What can a Noodlephile infostealer do to your device?

“Noodlophile Stealer is a type of malware designed to quietly run in the background of an infected computer, where it actively collects sensitive data and makes changes to survive, even after a restart,” said Randy Purse, senior advisor for cybersecurity training and education at Toronto Metropolitan University’s Cybersecure Catalyst.

Using the stolen data, cybercriminals can do serious damage to the individual or their company, Purse warned.

“They may drain bank or crypto accounts, take over email and social media profiles, impersonate you online, or sell your information to other criminals,” Purse explained.

If hackers gain remote access to the victim’s device, they can capture passwords, collect keystrokes, take screenshots or use the device to launch other attacks.

“In short, a single infection can lead to financial theft, identity fraud, and ongoing privacy violations — turning one compromised computer into a gateway for much larger problems,” he explained.

Red flags to help spot copyright infringement scam messages

While cybercriminals are constantly evolving their scams to make them more convincing, the good news is most attacks still rely on one simple action: getting someone to click, Purse said.

Here are some red flags to look out for:

Generic sender email address

A screen grab shared by Morphisec shows a generic or free domain in the sender’s email address field, as shown below.

Legitimate copyright notices will come from a company or organization’s official domain address.
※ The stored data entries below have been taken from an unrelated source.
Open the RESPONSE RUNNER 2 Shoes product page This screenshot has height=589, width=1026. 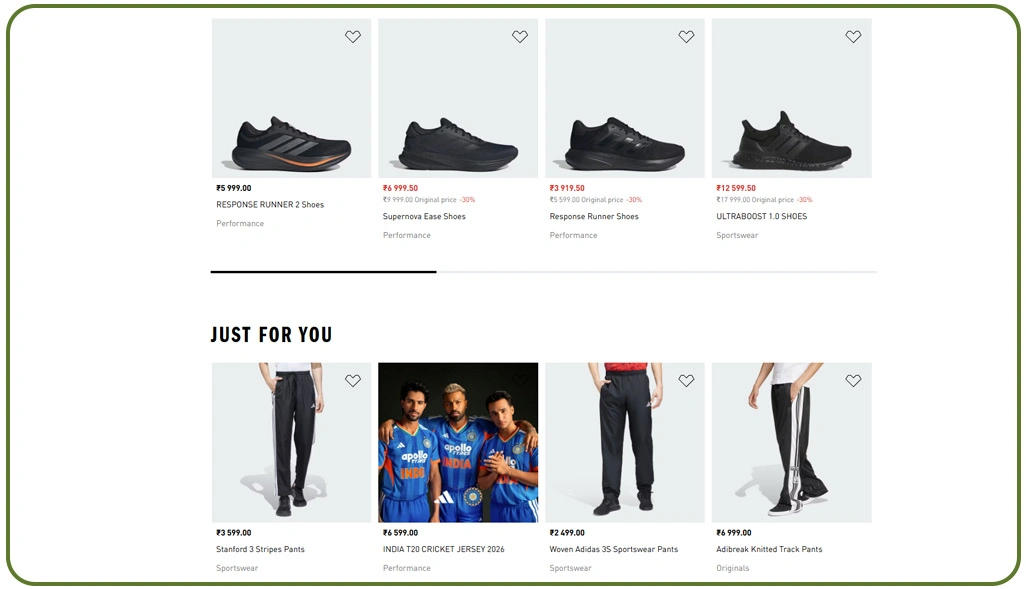click(x=269, y=204)
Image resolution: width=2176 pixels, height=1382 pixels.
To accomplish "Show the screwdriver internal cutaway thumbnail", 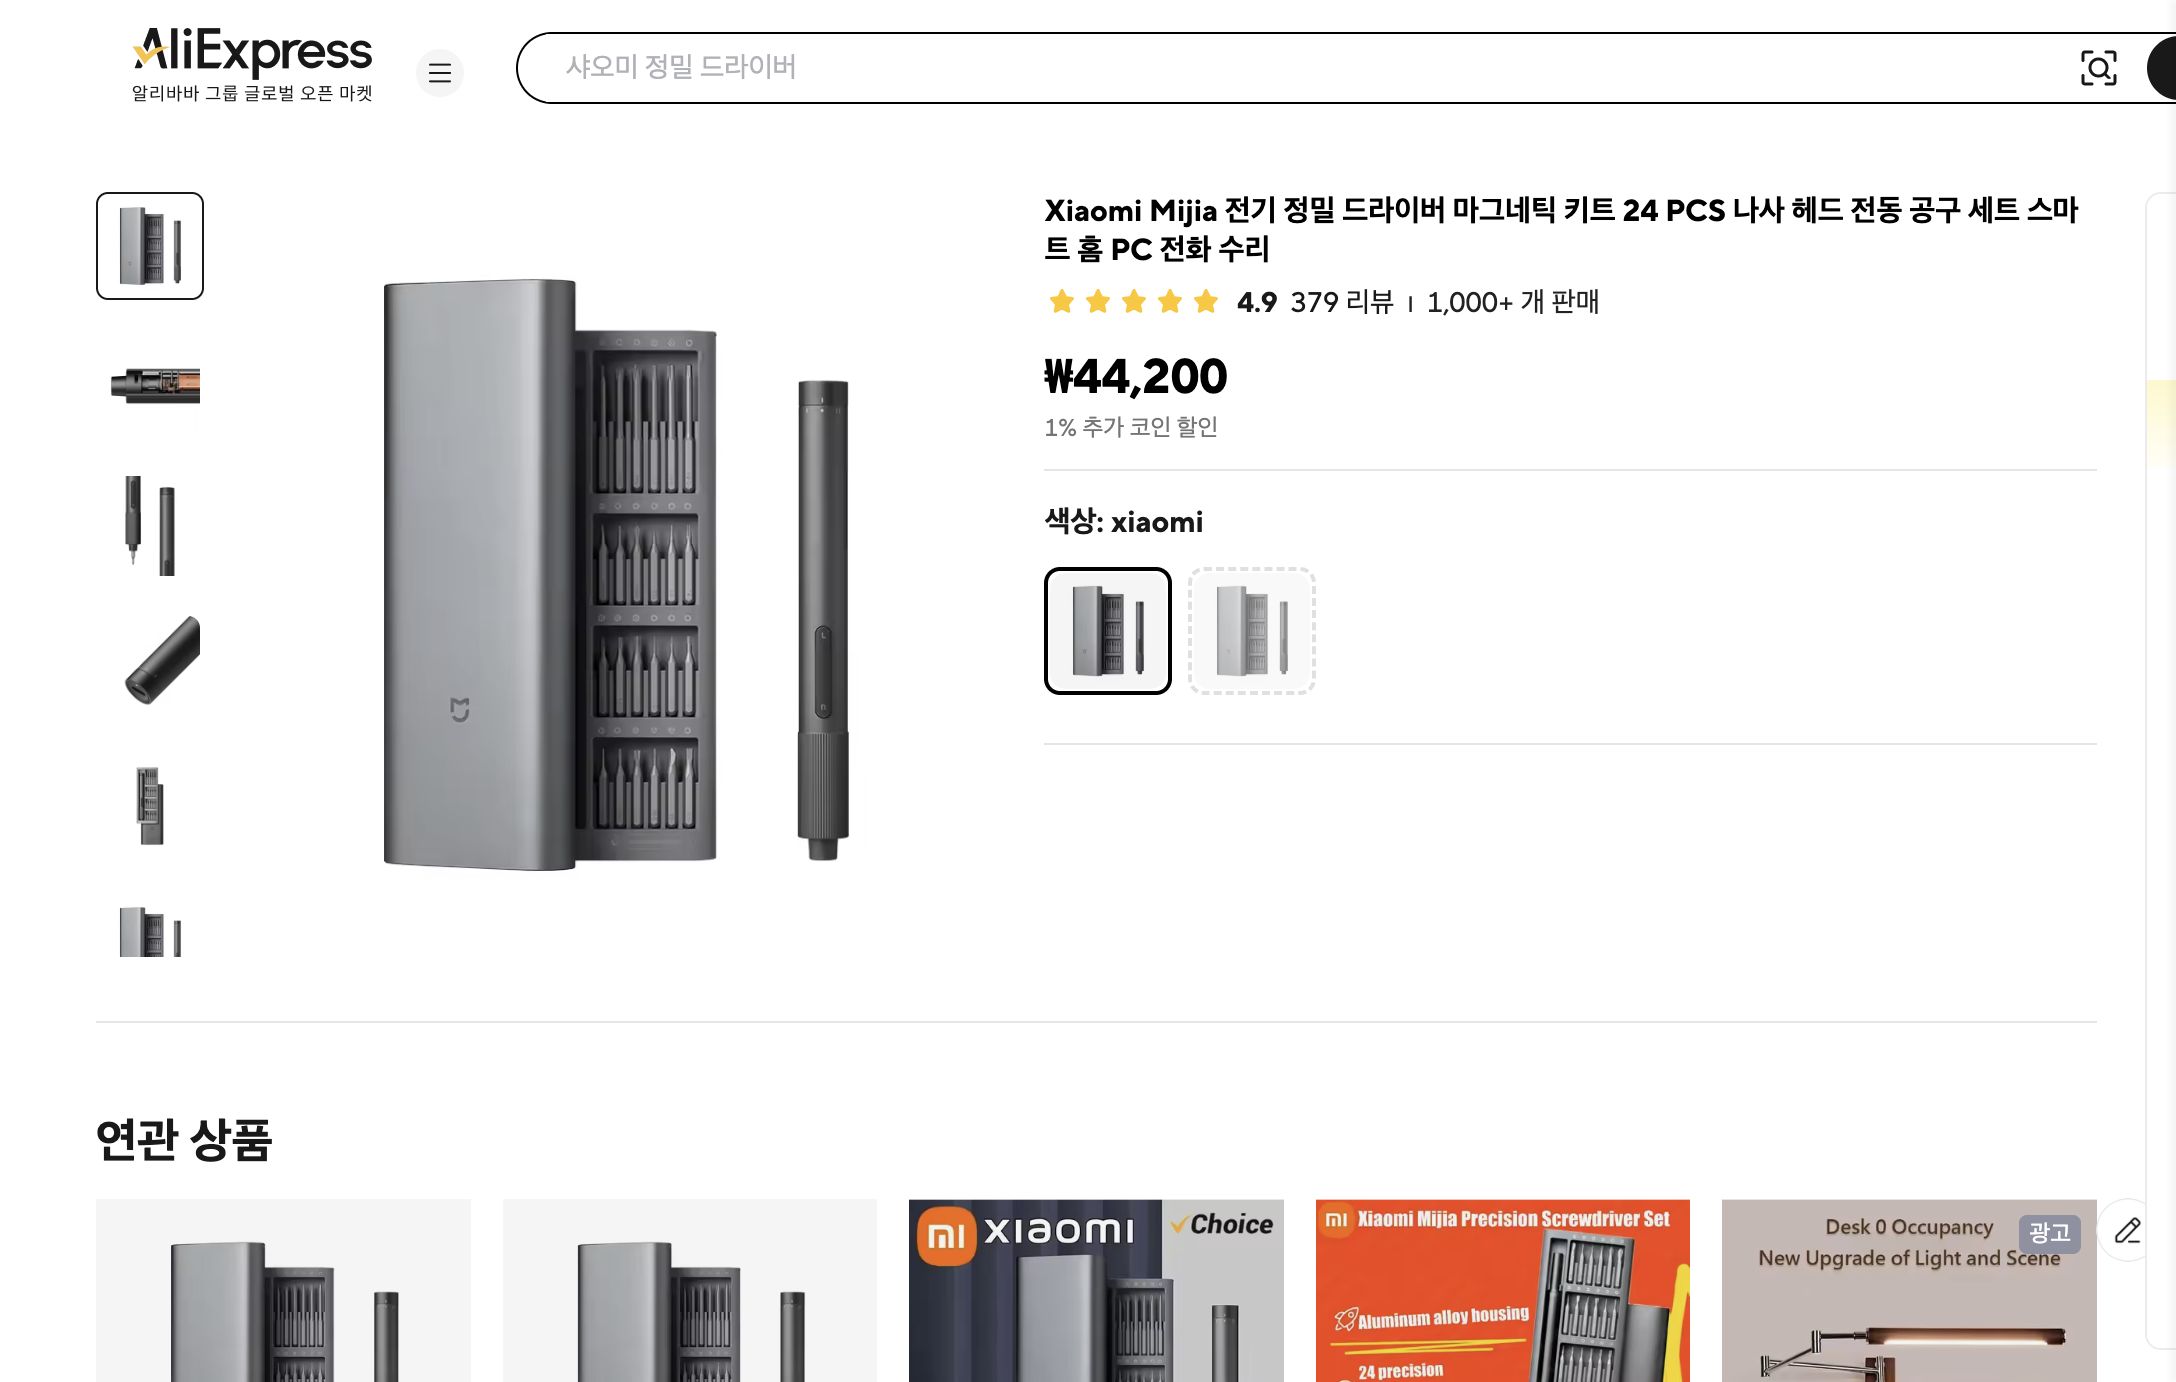I will [155, 385].
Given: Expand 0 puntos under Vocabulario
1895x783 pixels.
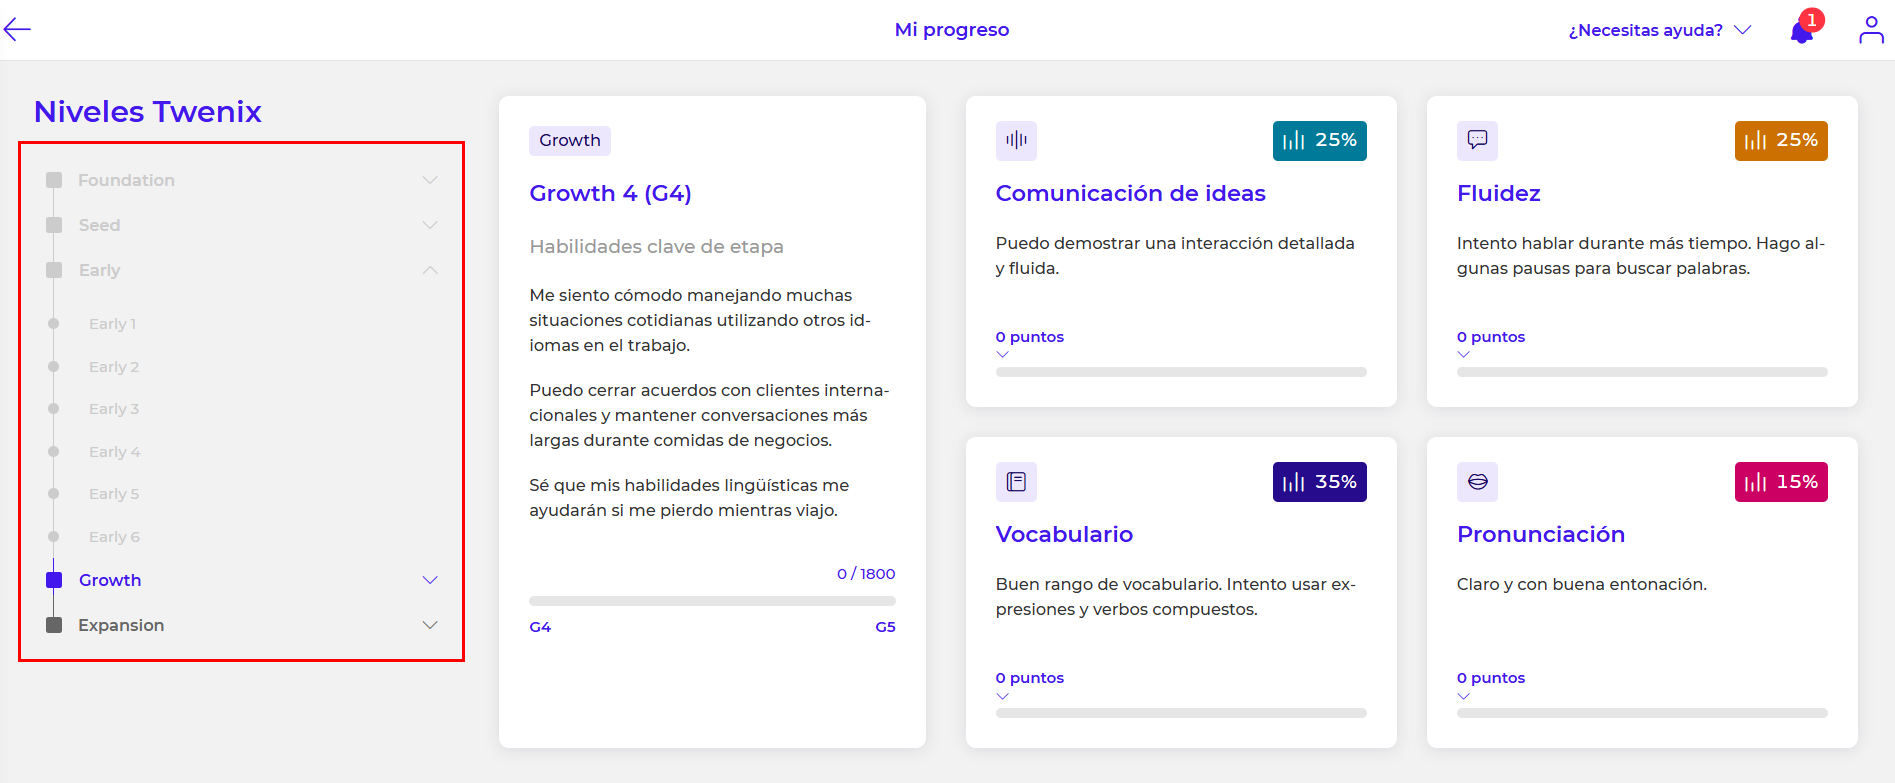Looking at the screenshot, I should (x=1029, y=678).
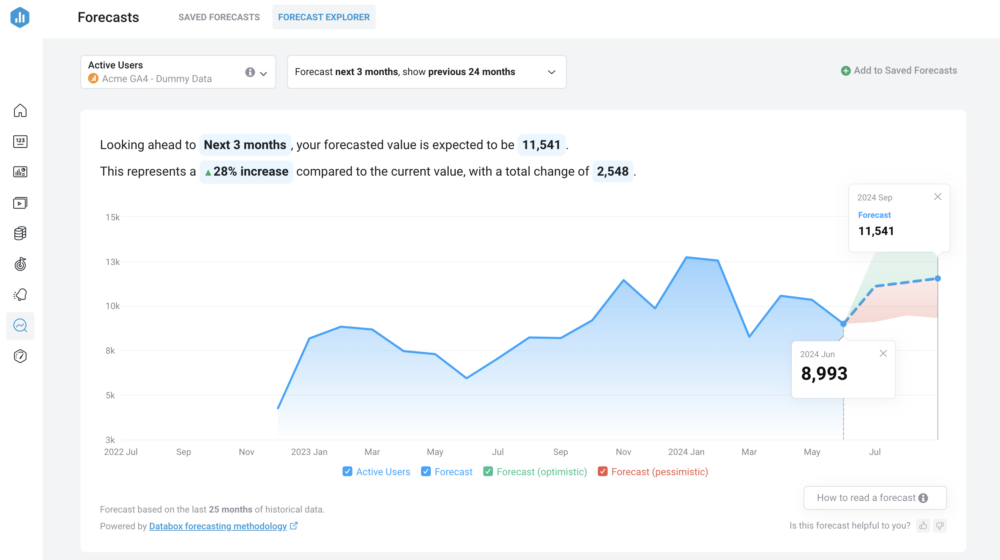Screen dimensions: 1000x560
Task: Click the thumbs up feedback icon
Action: 923,526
Email notices from the CIPO for instance, will have the @ised-isde.gc.ca domain in the sender’s email address.

Unusual attachment file type

“Many of these scams disguise malware as a ‘PDF’,” Purse said. But once victims download the file, they might notice that the actual download is an installer file with .zip, .rar, or. msi file extension. This is unusual for a file that should just be a document, he said.

Poor formatting or odd phrasing

Some of these emails might not read like a professional message from a legitimate company and recipients can easily spot grammatical errors or weird formatting.

It is important to note, however, that a polished and perfect-looking email does not automatically mean the message is legitimate. Earlier this year, experts warned about scammers using generative AI to craft polished copy for emails in minutes.

Links that don’t match the sender

“Pay attention to where links lead,” Purse advised.

Even if the text says “view PDF,” recipients can hover their mouse over the link (without clicking) to reveal a web address. An address that does not appear to match the supposed sender is a big red flag.

Threatening language and tone

Hackers often use threatening or urgent language like “your account will be deleted” or “legal action will be taken immediately” to push recipients into clicking without thinking.

“Real legal or copyright notices typically don’t come with such intense pressure,” Purse said.

He advises those who receive unexpected emails that use scare tactics, or ask to download or open unusual files, to treat them as a scam and not click. Search the supposed law firm or organization’s office directly and contact them directly using information on their official webpage or app.

“Nine out of 10 times, you won’t find a legitimate office or phone number, and if you do, they may not have any idea what you are talking about — then you know you are being scammed,” Purse added.